§ DATA:
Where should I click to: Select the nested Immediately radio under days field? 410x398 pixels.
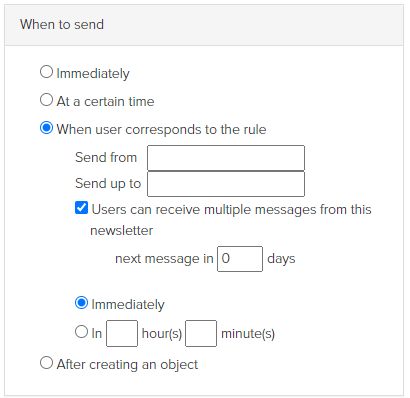[x=81, y=303]
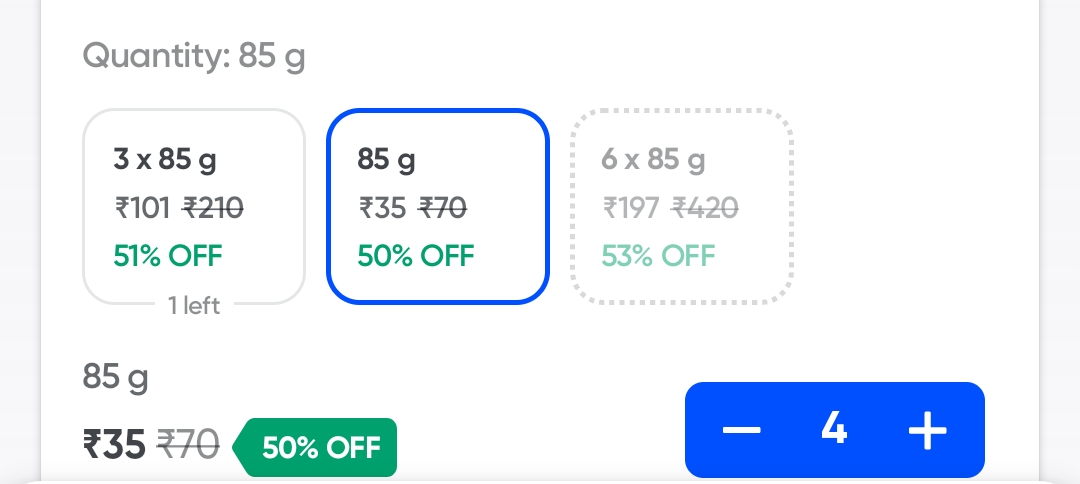The height and width of the screenshot is (484, 1080).
Task: Tap the 50% OFF text in the selected card
Action: (416, 255)
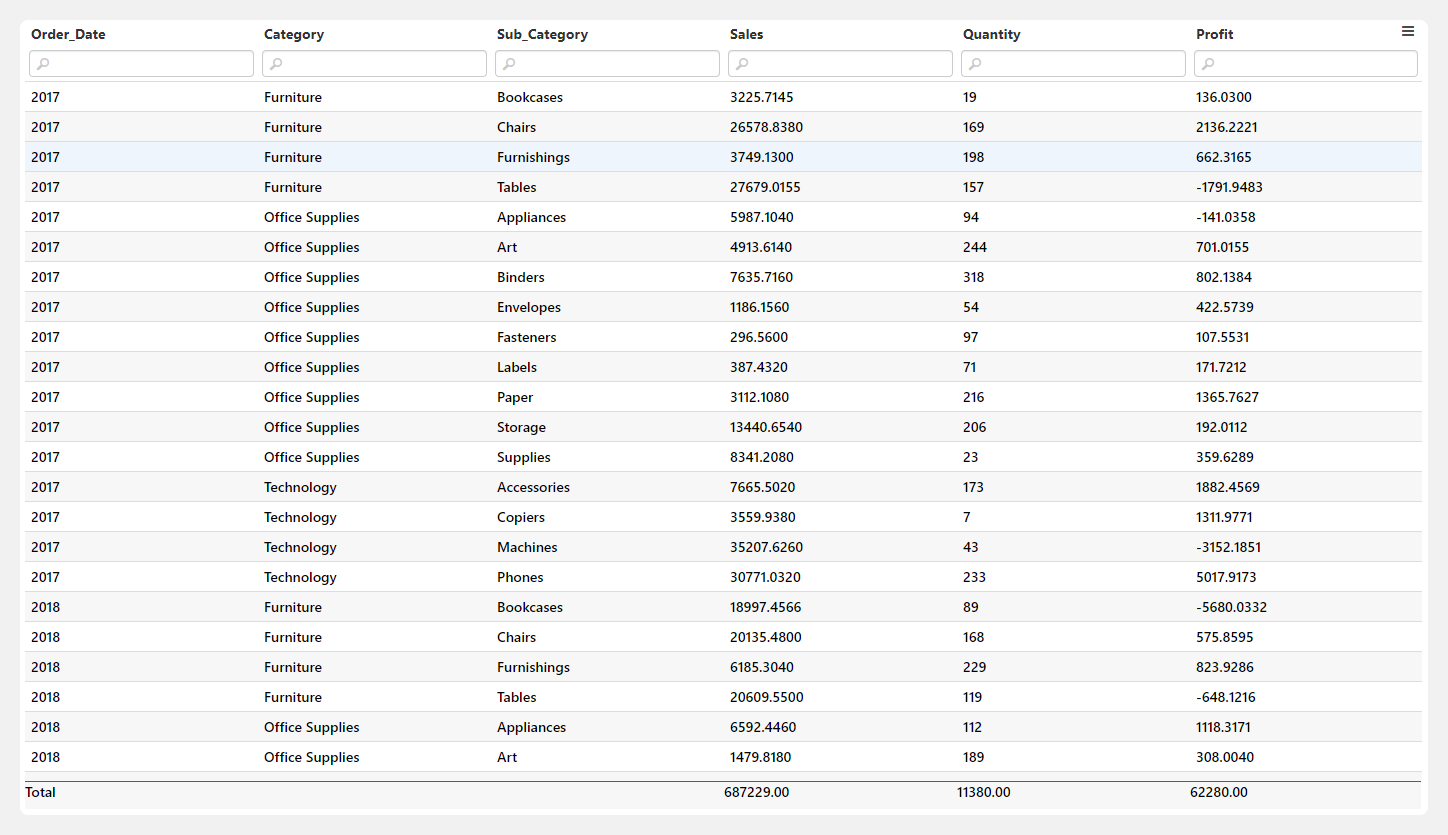Click the Quantity column header
This screenshot has height=835, width=1448.
click(x=991, y=35)
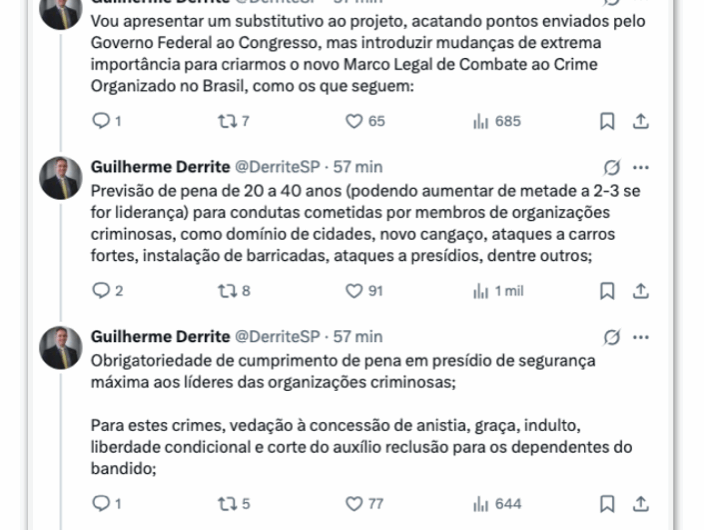
Task: Click the avatar beside the Obrigatoriedade tweet
Action: 60,347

§ EXERCISE REQUIREMENTS:
Copy each line above exactly, with no images.

§ FINISHED EXERCISE:
Where should I click to: Select the nested Immediately radio under days field? 410x398 pixels.
[x=81, y=303]
The height and width of the screenshot is (484, 1080).
Task: Tap the 50% OFF text in the selected card
Action: (416, 255)
Click the Quantity column header
This screenshot has height=835, width=1448.
click(x=991, y=35)
Task: Click the avatar beside the Obrigatoriedade tweet
Action: 60,347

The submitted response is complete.